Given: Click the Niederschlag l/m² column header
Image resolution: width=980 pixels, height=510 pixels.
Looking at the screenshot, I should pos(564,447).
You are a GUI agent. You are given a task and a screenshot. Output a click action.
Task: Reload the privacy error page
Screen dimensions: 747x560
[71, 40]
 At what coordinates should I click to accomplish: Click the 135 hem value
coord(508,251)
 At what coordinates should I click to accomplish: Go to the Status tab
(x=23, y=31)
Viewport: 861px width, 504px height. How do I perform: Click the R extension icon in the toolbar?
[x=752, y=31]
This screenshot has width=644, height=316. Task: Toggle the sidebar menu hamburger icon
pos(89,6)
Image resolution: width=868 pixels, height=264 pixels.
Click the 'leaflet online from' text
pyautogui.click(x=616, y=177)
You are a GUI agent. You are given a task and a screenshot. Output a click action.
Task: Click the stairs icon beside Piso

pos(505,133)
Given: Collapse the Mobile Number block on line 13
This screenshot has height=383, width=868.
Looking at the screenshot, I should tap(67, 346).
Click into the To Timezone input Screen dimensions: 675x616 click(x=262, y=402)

• • • • • • •

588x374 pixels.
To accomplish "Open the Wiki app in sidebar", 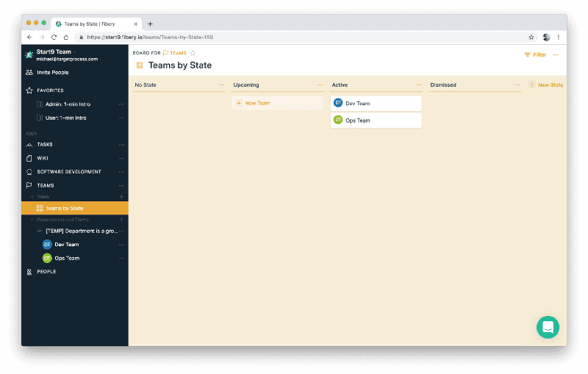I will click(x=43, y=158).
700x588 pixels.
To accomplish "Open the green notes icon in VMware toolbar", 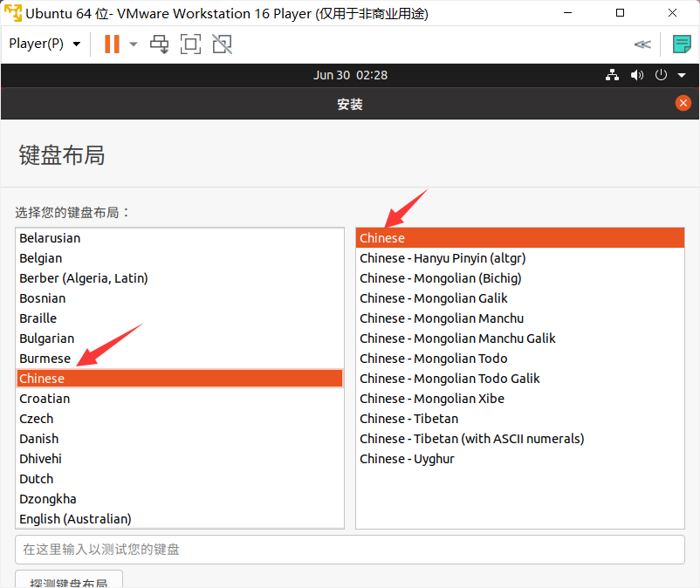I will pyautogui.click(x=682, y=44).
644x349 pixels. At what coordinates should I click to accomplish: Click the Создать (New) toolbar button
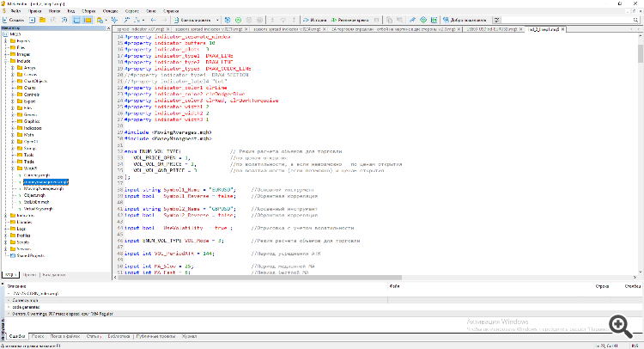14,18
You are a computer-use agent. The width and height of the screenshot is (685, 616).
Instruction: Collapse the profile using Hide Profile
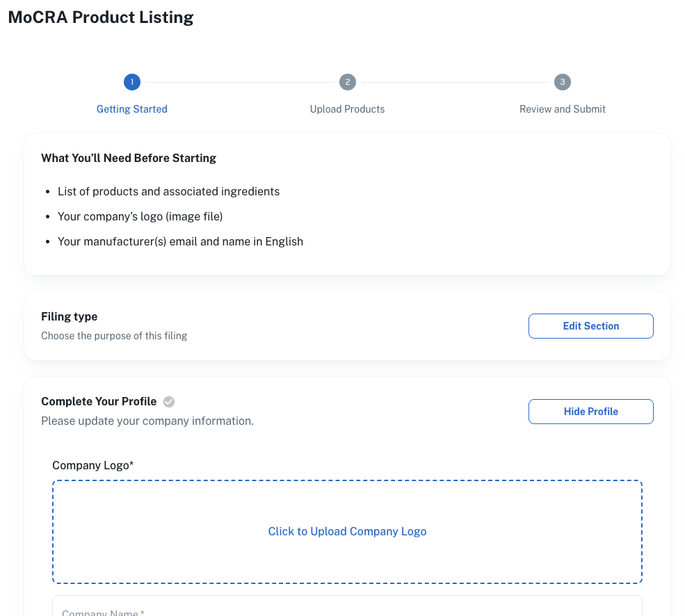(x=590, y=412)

• • • • • • •

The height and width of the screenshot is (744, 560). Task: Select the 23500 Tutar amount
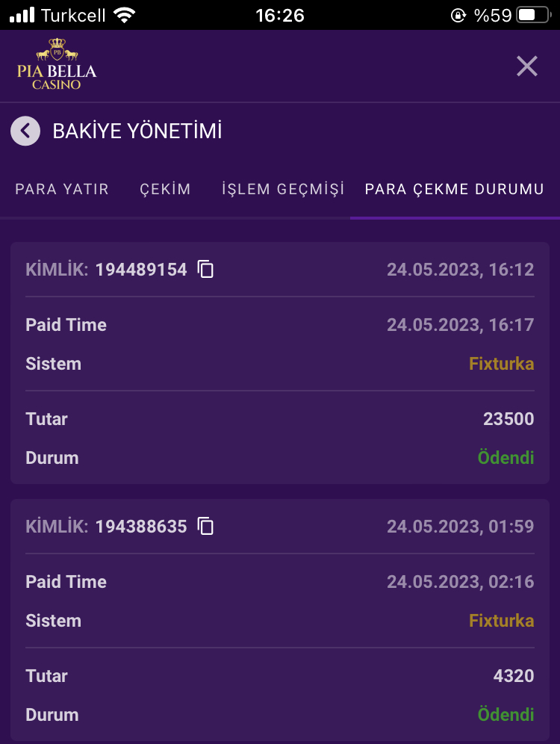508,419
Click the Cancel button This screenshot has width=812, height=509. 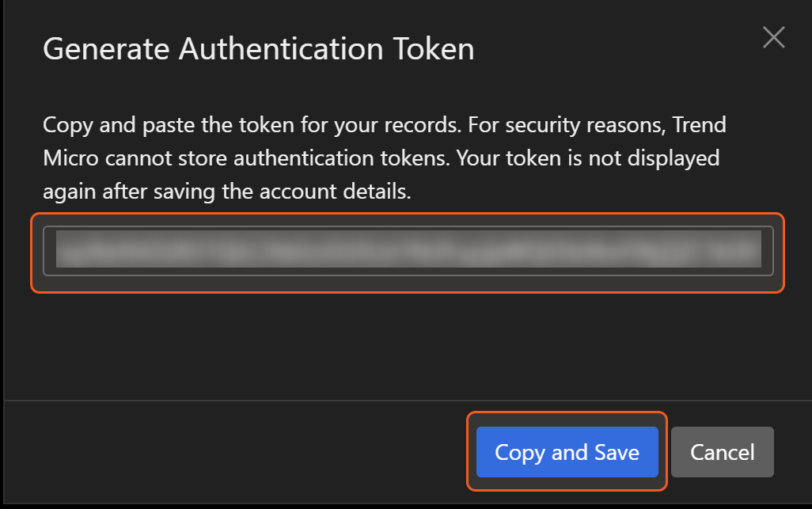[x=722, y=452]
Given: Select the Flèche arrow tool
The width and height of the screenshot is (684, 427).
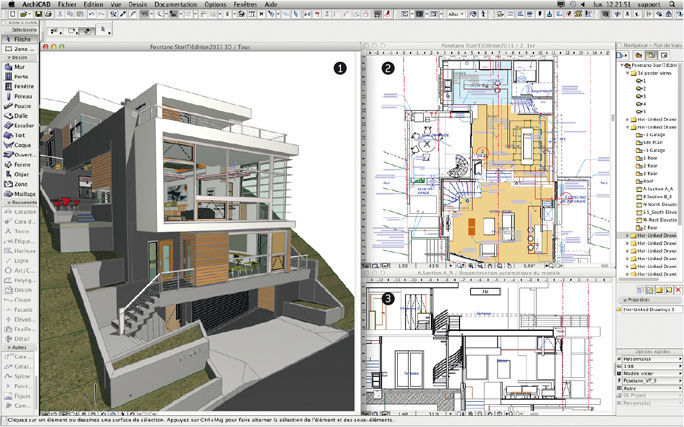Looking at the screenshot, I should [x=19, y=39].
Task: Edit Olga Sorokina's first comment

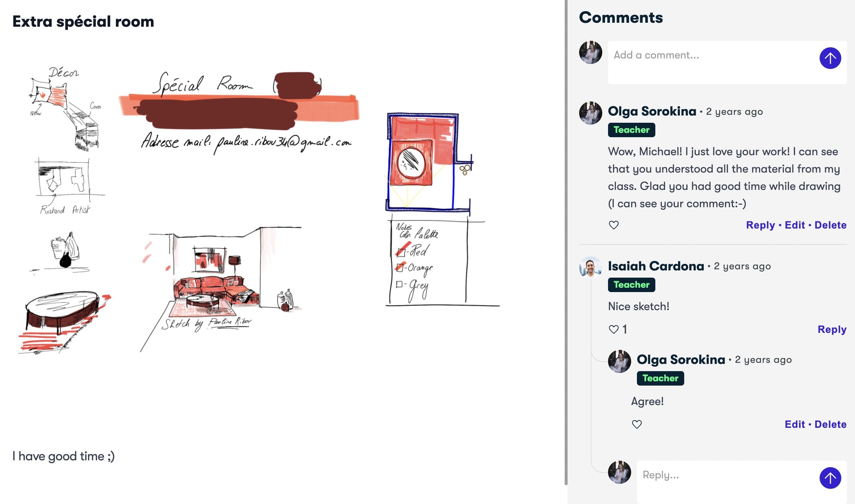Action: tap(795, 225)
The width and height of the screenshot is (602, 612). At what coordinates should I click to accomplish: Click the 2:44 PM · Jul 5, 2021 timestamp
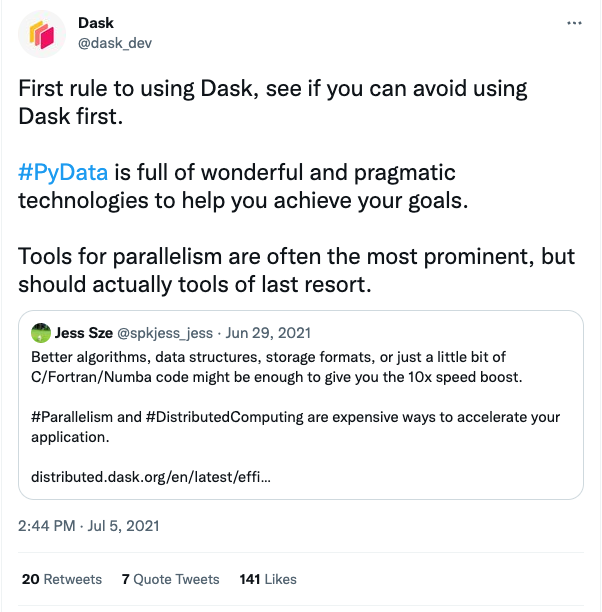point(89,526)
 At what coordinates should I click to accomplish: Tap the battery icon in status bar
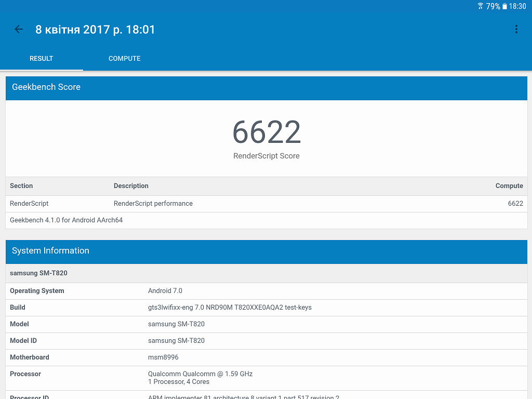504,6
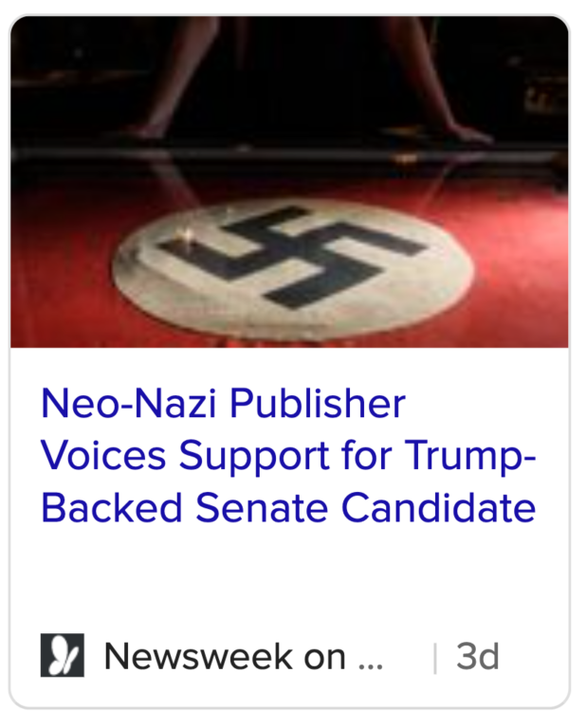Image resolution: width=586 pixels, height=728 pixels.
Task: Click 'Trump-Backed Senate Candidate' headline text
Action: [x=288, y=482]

• • • • • • •

# [Task prompt]
Copy out, word for word, the part of the entries above that begins at the line with "Given: Click the" and ends at the line with "Click into the", including both.

# [Task output]
Given: Click the Niederschlag l/m² column header
Image resolution: width=980 pixels, height=510 pixels.
Looking at the screenshot, I should pos(564,447).
You are a GUI agent. You are given a task and a screenshot. Output a click action.
Task: Reload the privacy error page
Screen dimensions: 747x560
[71, 40]
 At what coordinates should I click to accomplish: Click the 135 hem value
coord(508,251)
 At what coordinates should I click to accomplish: Go to the Status tab
(x=23, y=31)
Viewport: 861px width, 504px height. How do I perform: Click the R extension icon in the toolbar?
[x=752, y=31]
This screenshot has width=644, height=316. Task: Toggle the sidebar menu hamburger icon
pos(89,6)
Image resolution: width=868 pixels, height=264 pixels.
Click the 'leaflet online from' text
pyautogui.click(x=616, y=177)
You are a GUI agent. You are given a task and a screenshot. Output a click action.
Task: Click the stairs icon beside Piso

pos(505,133)
Given: Collapse the Mobile Number block on line 13
This screenshot has height=383, width=868.
Looking at the screenshot, I should tap(67, 346).
Click into the To Timezone input Screen dimensions: 675x616 click(x=262, y=402)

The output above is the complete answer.